STATED PROBLEM: Reproduce the rows below verbatim, starting with the first one and ending with the line that contains "Toggle the select-all".

ENTRIES SUPPLIED:
###

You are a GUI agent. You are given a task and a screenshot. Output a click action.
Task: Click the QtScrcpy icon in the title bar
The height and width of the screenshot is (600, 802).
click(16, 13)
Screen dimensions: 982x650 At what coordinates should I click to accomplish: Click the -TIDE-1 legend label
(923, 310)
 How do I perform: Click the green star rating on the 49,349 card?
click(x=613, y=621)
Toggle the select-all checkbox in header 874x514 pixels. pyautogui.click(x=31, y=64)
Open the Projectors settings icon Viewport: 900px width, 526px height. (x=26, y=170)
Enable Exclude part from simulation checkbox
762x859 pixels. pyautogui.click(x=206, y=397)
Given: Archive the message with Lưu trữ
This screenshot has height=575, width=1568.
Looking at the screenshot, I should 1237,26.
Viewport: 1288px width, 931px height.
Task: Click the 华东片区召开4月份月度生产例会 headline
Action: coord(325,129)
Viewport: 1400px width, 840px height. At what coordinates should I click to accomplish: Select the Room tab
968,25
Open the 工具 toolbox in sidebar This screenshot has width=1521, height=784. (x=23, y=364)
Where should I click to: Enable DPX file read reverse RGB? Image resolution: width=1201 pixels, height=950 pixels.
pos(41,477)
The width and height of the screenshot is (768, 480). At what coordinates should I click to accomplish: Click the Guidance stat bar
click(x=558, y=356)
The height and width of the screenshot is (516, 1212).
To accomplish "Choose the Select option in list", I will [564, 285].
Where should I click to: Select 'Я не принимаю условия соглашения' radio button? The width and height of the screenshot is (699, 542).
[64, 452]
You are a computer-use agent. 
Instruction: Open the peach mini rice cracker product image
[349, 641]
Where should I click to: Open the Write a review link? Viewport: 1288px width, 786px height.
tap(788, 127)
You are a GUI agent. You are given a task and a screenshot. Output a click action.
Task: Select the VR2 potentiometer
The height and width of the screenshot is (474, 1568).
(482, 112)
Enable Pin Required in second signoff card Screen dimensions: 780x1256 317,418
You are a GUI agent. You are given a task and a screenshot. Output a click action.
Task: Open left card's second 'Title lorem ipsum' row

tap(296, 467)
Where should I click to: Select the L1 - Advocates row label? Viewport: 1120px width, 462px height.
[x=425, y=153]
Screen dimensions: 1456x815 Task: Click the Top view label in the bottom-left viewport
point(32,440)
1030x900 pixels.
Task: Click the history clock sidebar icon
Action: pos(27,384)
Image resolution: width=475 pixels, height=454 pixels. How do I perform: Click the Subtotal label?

###

EXERCISE ANSWER:
You are a GUI agent. You are given a task and a screenshot. Output a click action.
Task: Click the QtScrcpy icon in the title bar
The height and width of the screenshot is (600, 802).
click(16, 13)
Screen dimensions: 982x650 At what coordinates should I click to accomplish: Click the -TIDE-1 legend label
(923, 310)
 How do I perform: Click the green star rating on the 49,349 card?
click(x=613, y=621)
Toggle the select-all checkbox in header 874x514 pixels. pyautogui.click(x=31, y=64)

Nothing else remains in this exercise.